By Erin Lentz
September through December are some of the favorite months to visit Hilton Head Island. Though it is hurricane season, the small risk of bad weather should not deter you from a experiencing the island when crowds are low and temps are perfect. If weather predictions are accurate, the 2017 Hurricane season expects slightly below average activity. The six-month season runs from June 1-November 30th The subtropical climate of the Sea Islands and their coastal geography make them vulnerable to hurricanes and tropical storms. Historically, Hilton Head has escaped the ravishing effects of huge named storms that typically make landfall on the coasts of Florida or travel up the eastern seaboard before making landfall in the Outer Banks up to the northeast in North Carolina. The nation waited and watched as Matthew gained strength and made landfall as a direct hit to the island of Hilton Head in 2016, reminding locals that with Mother Nature anything is possible and storm readiness is the key.
Hilton Head Island spent much of the last year involved in storm debris clean-up and repairs associated with Matthew. Evacuations were less than perfect and the re-entry some considered a disaster. It could be years before Hilton Head, its’ residents and visitors experience anything close to the Category 2 storm that destroyed boats, docks, rooftops and uprooted trees. However, we learned a lot and officials are ready if we are met with this type of misfortune again. Hurricane season is not to be feared but respected. Everyone should have an action plan to lessen the impact of a storm. Education with regard to preparedness; boarding up windows, when to evacuate and storm watching can make a huge difference in personal safety and property preservation. Even if risks are low, wind gusts with any tropical storm can bring property damages. Hurricanes are tropical storms that are upgraded into Category 1 status as maximum sustained winds increase to between 74-95 mph.
While hurricanes could strike anywhere along the Atlantic seaboard, the coastal areas are extremely vulnerable to flooding. Many of the large cities and beachfronts along the coast are situated only 1-2 meters above sea level. Many say that the S.C. coast has protected Beaufort County from a direct hurricane hit for the last 56 years. Between 1850-2001 24 tropical storms passed through Beaufort County, and of those, only eight were hurricane strength storms. There have been many other storms within 50 miles that have just missed Hilton Head. The typography sets Charleston and North Carolina farther out in the Atlantic and more apt to be in the path of storms. Many weather systems push hurricanes toward the Gulf. While many say the odds of a hurricane hitting Hilton Head are extremely low, some say it comes down to sheer luck and if it has happened before then it will happen again.
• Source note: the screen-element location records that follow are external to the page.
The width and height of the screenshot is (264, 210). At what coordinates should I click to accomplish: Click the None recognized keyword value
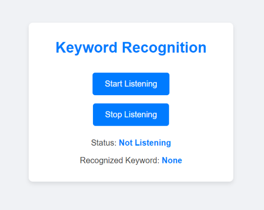pos(172,160)
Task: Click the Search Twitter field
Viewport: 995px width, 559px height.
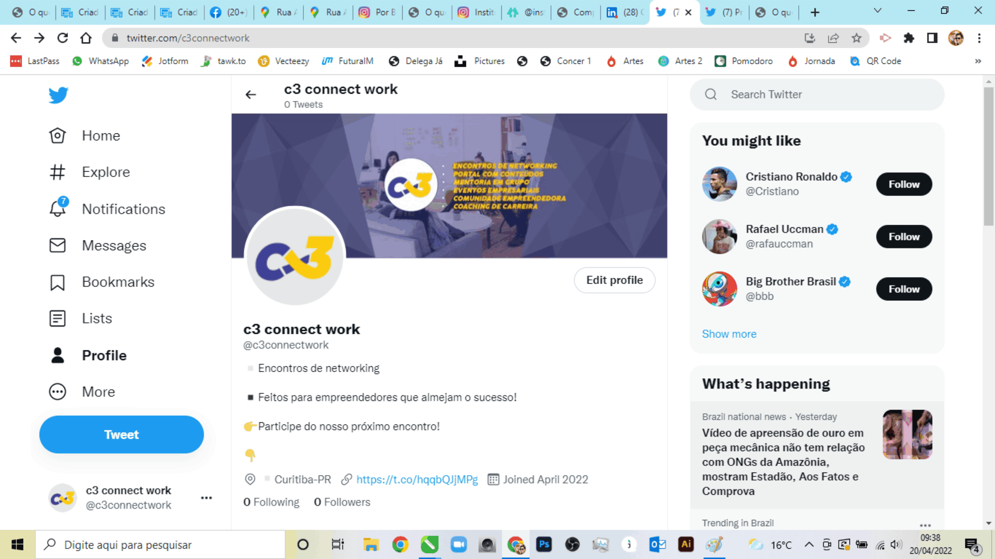Action: [x=817, y=94]
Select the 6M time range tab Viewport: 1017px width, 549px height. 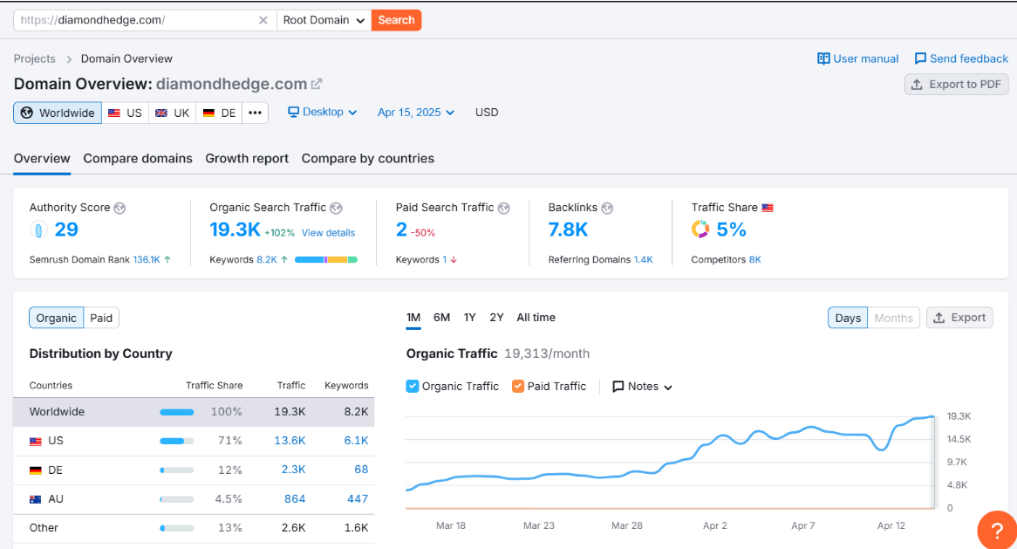pyautogui.click(x=441, y=318)
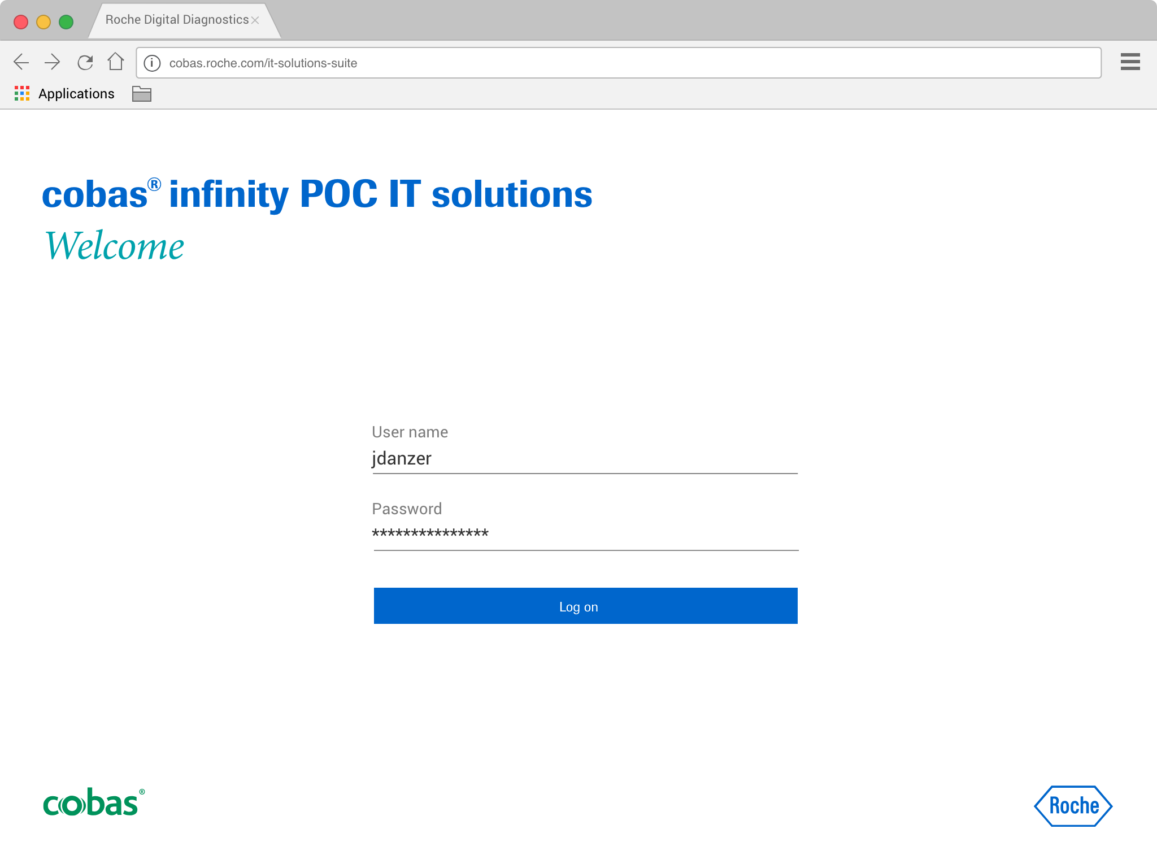1157x868 pixels.
Task: Click the site info icon in address bar
Action: (152, 63)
Just as we were getting ready to publish this blog, Hilton Head was again evacuated. This time it was Hurricane Irma who came to visit. While the winds and tree damage did not rival that of Matthew, we got to see firsthand what “storm surge” means. Fortunately, even as Irma veered west, and Hilton Head was no longer “in the cone of uncertainty”, The National Weather Service was able to provide up-to-date and accurate information. This allowed the Governor of South Carolina and the town of Hilton Head to make the decision, once again, evacuate the island. We received a 4-6” storm surge, during a king tide (the highest of the tides for the month). While we did sustain some damage to the Island, it could have been much worse. We were fortunate this time, and will continue to respect Hurricane Season, and take care of our island and its people.